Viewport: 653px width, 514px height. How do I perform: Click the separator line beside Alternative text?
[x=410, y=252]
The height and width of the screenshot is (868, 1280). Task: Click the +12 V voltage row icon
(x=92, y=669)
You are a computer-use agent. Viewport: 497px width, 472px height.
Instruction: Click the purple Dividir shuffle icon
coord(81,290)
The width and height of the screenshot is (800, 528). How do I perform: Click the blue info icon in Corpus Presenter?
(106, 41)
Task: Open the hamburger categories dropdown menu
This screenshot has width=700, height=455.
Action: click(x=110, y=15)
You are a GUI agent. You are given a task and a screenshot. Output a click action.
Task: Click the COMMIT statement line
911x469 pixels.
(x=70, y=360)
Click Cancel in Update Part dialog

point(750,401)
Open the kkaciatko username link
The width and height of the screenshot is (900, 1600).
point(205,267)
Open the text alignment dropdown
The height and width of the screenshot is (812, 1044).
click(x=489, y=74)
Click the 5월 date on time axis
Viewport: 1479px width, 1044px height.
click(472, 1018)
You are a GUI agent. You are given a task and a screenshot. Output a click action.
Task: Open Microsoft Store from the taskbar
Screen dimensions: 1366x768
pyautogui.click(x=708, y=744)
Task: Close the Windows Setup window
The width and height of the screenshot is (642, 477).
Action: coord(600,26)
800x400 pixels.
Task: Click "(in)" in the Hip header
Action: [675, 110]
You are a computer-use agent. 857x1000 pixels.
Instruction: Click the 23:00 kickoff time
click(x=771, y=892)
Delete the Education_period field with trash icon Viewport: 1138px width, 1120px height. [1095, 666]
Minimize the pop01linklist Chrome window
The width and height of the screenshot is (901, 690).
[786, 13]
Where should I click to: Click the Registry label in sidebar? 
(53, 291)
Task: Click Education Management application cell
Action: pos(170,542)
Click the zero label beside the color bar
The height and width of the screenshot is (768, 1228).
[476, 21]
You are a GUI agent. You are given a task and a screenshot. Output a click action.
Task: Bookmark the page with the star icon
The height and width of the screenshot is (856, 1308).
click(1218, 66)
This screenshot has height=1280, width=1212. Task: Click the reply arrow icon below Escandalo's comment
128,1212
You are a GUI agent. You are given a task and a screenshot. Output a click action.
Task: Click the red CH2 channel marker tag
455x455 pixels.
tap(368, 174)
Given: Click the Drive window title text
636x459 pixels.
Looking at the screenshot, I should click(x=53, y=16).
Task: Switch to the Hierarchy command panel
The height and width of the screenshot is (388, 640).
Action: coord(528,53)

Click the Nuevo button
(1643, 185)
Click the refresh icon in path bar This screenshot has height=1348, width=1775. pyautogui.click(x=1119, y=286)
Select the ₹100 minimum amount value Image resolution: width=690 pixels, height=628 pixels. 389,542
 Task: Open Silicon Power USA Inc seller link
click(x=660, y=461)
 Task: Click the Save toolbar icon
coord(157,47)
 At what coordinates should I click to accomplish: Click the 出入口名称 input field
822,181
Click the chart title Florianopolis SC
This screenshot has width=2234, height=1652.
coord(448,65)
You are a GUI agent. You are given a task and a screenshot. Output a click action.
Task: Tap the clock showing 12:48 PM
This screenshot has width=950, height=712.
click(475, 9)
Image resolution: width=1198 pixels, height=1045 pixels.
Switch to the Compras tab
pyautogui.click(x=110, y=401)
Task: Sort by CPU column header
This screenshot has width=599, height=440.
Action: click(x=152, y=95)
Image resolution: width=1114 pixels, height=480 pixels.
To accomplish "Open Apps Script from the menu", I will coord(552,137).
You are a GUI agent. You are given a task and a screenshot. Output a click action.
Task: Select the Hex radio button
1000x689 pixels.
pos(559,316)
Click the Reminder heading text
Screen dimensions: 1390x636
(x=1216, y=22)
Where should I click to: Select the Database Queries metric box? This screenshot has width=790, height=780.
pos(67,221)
━━━━
- _Your assignment_: Of the lines in the data, report each one containing the string "menu".

- _Exercise output_:
Task: Open the hamburger categories dropdown menu
To accomplish "Open Apps Script from the menu", I will coord(552,137).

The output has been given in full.